We further examined this mechanism by estimating whether female-led startups are assessed as lower quality in the winners stage. Despite being scored more highly (and being more represented among the highest scorers) in shortlisting, female-led startups receive lower Quality ratings in the winners stage (Figure 4, Panel B). Female-led startups are 42.3 percent less likely than male-led startups to receive a score of 5 (10.9 percent vs. 18.9 percent). Model 6 (Table 5) estimates this relationship with controls and judge fixed effects and finds that female-led startups are assigned Quality ratings that are 0.266 points lower than those assigned to male-led startups. Model 7 shows that this result is robust when we controlled for a startup’s average Quality ratings from the shortlisting stage (which judges at the winners stage did not observe), suggesting that female-led startups are assessed as lower quality in the winners stage even relative to male-led startups that were rated similarly at the earlier stage. This result is consistent with our theorizing that gendered expectations play a larger role when stakes are highest.
We extended the analysis to rubric attributes (Table 1). As detailed above, we estimated gender differences in each attribute rating. Figure 5 shows that although female-led startups are rated higher on most attributes in the shortlisting stage, they are rated as substantially worse on every attribute in the winners stage. These differences persist when we controlled for each startup’s scores on each attribute in the shortlisting stage (Online Appendix G), providing further evidence consistent with gendered expectations playing a larger role in the higher-stakes winners stage.
Does evaluators’ risk aversion contribute to female-led startups’ lower selection rates in the winners stage?

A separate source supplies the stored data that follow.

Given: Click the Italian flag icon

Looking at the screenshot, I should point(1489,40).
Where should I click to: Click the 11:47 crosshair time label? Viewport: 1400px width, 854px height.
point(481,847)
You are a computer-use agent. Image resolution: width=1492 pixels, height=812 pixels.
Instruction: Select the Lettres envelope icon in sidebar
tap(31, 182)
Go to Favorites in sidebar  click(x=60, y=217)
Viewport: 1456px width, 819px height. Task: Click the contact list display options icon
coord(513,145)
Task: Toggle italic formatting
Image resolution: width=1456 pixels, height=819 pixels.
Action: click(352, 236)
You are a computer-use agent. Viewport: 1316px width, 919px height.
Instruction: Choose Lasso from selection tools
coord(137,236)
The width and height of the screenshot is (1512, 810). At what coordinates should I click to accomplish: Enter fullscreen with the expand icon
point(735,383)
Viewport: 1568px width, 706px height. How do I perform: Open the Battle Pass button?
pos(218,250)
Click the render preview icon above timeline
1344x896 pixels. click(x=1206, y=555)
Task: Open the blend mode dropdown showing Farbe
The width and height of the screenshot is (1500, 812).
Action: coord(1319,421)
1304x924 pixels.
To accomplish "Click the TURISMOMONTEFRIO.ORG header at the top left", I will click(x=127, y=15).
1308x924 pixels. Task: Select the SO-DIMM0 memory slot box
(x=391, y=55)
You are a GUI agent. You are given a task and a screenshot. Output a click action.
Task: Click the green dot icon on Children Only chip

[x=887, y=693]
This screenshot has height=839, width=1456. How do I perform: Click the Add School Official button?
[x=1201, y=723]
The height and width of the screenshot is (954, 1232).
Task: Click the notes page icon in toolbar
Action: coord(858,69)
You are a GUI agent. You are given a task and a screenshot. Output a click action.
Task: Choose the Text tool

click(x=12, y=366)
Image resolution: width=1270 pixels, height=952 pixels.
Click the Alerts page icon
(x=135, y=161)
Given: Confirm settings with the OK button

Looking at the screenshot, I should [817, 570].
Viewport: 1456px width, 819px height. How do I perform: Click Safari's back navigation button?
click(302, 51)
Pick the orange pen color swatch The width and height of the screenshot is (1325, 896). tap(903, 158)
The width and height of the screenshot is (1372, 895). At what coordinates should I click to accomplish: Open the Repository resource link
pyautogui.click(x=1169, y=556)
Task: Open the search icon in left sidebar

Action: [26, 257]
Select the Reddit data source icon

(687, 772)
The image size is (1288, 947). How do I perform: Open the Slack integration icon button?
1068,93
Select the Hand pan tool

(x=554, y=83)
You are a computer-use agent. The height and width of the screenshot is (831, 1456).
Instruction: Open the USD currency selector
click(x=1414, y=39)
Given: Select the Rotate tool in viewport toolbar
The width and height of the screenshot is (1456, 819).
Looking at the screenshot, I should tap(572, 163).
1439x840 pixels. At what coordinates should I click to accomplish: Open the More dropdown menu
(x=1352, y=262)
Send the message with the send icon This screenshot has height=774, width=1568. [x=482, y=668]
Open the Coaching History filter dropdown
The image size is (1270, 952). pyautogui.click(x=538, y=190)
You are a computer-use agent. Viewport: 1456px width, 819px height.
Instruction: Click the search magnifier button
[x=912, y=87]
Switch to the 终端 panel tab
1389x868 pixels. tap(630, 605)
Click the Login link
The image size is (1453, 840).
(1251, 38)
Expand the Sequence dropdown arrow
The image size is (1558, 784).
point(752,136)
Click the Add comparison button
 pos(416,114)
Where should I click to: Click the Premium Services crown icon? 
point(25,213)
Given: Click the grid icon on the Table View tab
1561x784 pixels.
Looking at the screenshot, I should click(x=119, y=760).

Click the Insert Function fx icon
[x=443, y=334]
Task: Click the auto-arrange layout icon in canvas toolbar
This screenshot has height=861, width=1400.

We theorized that evaluators may be more risk averse in the winners stage and avoid less-conventional candidates such as women in entrepreneurship. We examined this mechanism by testing whether gender differences in the winners stage are larger among startups with more unconventional (and thus a likely perception of riskier) ideas, by interacting Female-led startup and Conceptual distance (Model 8, Table 5). While unconventionality is positively associated with selection for male-led startups (positive coefficient on Conceptual distance), female-led startups do not realize a similar return. A one standard deviation increase in Conceptual distance corresponds to an additional 12.4 percentage-point decrease in the likelihood that female-led startups are named winners, relative to male-led peers (p = 0.089). This finding provides suggestive evidence to rule risk aversion in as a potential driving mechanism of female-led startups’ lower selection rates in the winners stage.
Outcome-Based Test
Finally, we conducted an outcome-based test to further probe both mechanisms (Becker, 1993; Hebert, 2025). In this test, we estimated long-term survival rates among only startups that were named winners. A finding that female-led startups do not have different survival rates than male-led startups among winners would provide further evidence that evaluators acted with risk aversion toward female-led startups in the winners stage rather than discriminating against those ventures, since female-led startups would have been less likely to be selected despite having comparable long-term outcomes to those of men. Model 9 (Table 5) does not estimate gender differences in survival rates among startups that were named winners. While this result should be interpreted cautiously given that the estimated coefficient on Female-led startup is positive and the model’s sample size is necessarily small, we observe further evidence consistent with evaluators’ risk aversion.
Overall, we find suggestive evidence for both mechanisms. First, we observe patterns consistent with gendered performance expectations playing a larger role when evaluators make binding commitments with higher false-positive costs. Second, we observe evidence consistent with risk aversion contributing to female-led startups’ lower selection rates.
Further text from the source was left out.